■ **Problem statement**: In the reply, include exactly the lines of the entries below from the first to the line with "Task: Go back with the < Back button", that line included.

======== Recorded data

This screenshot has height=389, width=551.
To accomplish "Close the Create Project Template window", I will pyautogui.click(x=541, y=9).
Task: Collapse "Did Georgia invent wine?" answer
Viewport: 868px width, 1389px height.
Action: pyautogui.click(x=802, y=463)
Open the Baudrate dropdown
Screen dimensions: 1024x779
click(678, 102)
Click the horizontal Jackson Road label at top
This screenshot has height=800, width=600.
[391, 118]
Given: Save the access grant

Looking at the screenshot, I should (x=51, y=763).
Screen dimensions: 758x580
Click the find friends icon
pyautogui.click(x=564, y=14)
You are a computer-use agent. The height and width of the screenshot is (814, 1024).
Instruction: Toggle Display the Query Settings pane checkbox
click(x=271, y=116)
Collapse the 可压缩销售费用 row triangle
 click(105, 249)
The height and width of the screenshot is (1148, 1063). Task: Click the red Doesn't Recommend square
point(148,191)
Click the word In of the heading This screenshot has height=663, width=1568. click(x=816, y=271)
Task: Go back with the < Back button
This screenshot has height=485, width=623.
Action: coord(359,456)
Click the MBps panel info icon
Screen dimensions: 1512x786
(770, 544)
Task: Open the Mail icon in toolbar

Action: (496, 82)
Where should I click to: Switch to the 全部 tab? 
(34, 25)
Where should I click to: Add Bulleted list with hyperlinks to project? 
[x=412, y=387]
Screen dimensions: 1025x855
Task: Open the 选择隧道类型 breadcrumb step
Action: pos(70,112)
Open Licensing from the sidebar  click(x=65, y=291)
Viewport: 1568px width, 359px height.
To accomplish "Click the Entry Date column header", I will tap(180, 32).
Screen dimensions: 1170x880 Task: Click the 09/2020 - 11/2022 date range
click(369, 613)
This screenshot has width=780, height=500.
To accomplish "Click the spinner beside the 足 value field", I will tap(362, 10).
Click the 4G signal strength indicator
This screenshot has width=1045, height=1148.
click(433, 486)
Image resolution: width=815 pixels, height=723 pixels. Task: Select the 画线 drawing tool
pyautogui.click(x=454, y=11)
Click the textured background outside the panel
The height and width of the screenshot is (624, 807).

================

■ **Solution**:
This screenshot has height=389, width=551.
To accomplish "Close the Create Project Template window", I will pyautogui.click(x=541, y=9).
Task: Collapse "Did Georgia invent wine?" answer
Viewport: 868px width, 1389px height.
Action: pyautogui.click(x=802, y=463)
Open the Baudrate dropdown
Screen dimensions: 1024x779
click(678, 102)
Click the horizontal Jackson Road label at top
This screenshot has height=800, width=600.
[391, 118]
Given: Save the access grant

Looking at the screenshot, I should (x=51, y=763).
Screen dimensions: 758x580
Click the find friends icon
pyautogui.click(x=564, y=14)
You are a computer-use agent. The height and width of the screenshot is (814, 1024).
Instruction: Toggle Display the Query Settings pane checkbox
click(x=271, y=116)
Collapse the 可压缩销售费用 row triangle
 click(105, 249)
The height and width of the screenshot is (1148, 1063). Task: Click the red Doesn't Recommend square
point(148,191)
Click the word In of the heading This screenshot has height=663, width=1568. click(x=816, y=271)
Task: Go back with the < Back button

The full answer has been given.